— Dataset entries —
%%

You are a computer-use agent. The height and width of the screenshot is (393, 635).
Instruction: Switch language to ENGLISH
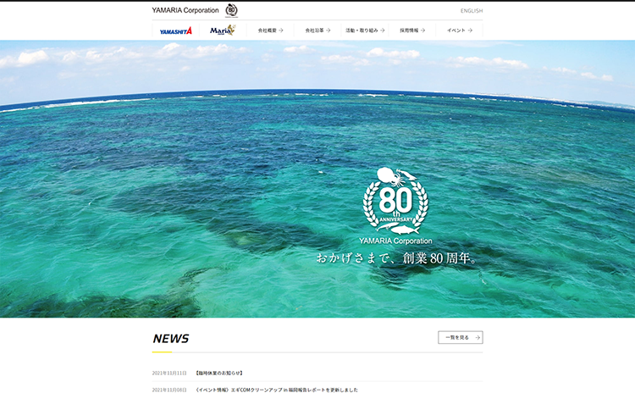pyautogui.click(x=472, y=11)
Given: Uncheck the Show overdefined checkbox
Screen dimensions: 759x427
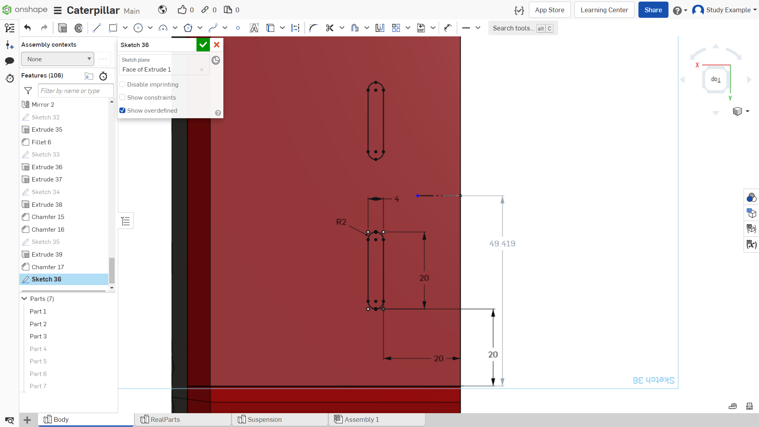Looking at the screenshot, I should (123, 111).
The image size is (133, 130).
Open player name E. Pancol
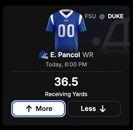65,55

%%

— WORK INSTRUCTION —
Do not include pictures. Copy only the lines running from the line with "The image size is (133, 130)." through the last line of the records, exactly as they appear.

— SOLUTION —
The image size is (133, 130).
Open player name E. Pancol
65,55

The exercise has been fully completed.